飛機落地的巨大聲響,將我仍神遊在異地的心思狠狠拉回。十天的印度志工體驗,十天的奇幻之旅,已在這一刻畫下完美的休止符。不用擔心教案的進度,不用煩惱失控的小孩,不用懷疑礦泉水的來源,耳邊不再有連綿不絕的喇叭聲,一呼一吸的空氣不會混雜塵土和灰塵;路上的陌生人不再直直盯著我們看,書包裡各式各樣的藥似乎也失去了重要性。是啊,不論這十天經歷了什麼,或是受了什麼改變,回台後第一個得面對的,是誰也逃不了的、赤裸裸的現實。

返台後的第三個晚上,我和一位決心致力於偏鄉醫療的醫學系姊姊聊天。她說,她有個學長,總會定期探望尼泊爾居民。2015尼泊爾發生大地震,那位學長仍毅然決然的去探望,而同時他放棄的,是醫學系學生爭破頭的書卷獎。我聽了內心充滿了難以言喻的感動。這世上,還是有人可以不受外在誘惑,努力的、真心誠意的為自己想做的事付出。學長是,那個姐姐也是。

我想到這幾天在印度看到的一切,無數的孩子一輩子沒有人權、教育權,乞丐家族一代接著一代,似乎永無翻身之日;滿山滿谷的垃圾、醫療衛生的缺乏、貧富差距的擴大,還有好多好多,讓我理解了他們的處境,以及自己的無能。深切體會到自己的無能為力是一件讓人絕望的事,在垂死之家和貧民窟似乎更能體會到這種感受。
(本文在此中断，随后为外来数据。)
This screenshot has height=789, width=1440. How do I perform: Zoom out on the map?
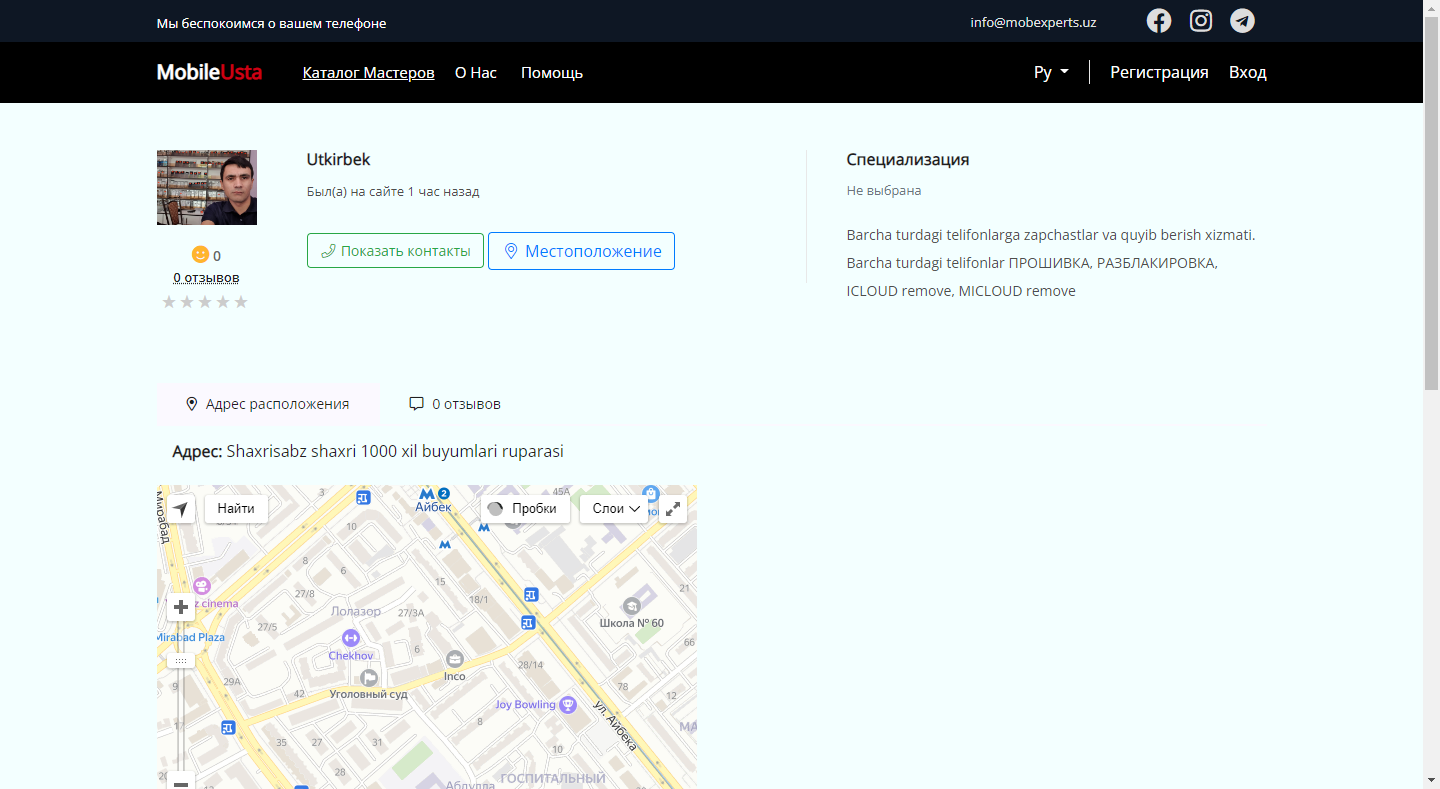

之所以有人不願當國際志工或是從事類似性質的服務,是不是因為付出和回報遠遠不成正比呢?對方的狀態幾乎已成既定事實,像是垂死之家的孩子,不論志工再怎麼努力似乎也只能改變病人的心理狀態,協助他們達到自我成就境界的成功機會渺茫,我們只能陪著他們在最底層的物質層面掙扎。他們一出生就失去了追逐夢想的權利。The mother house的志工來來去去,或許他們會為當中受苦的人而傷心,因自己只是過客而難受,但他們心中的火都被悄悄點燃。每個在此留下足跡的旅者,都能將這把火燒得更旺,傳得更遠,照亮了更多黑暗的角落。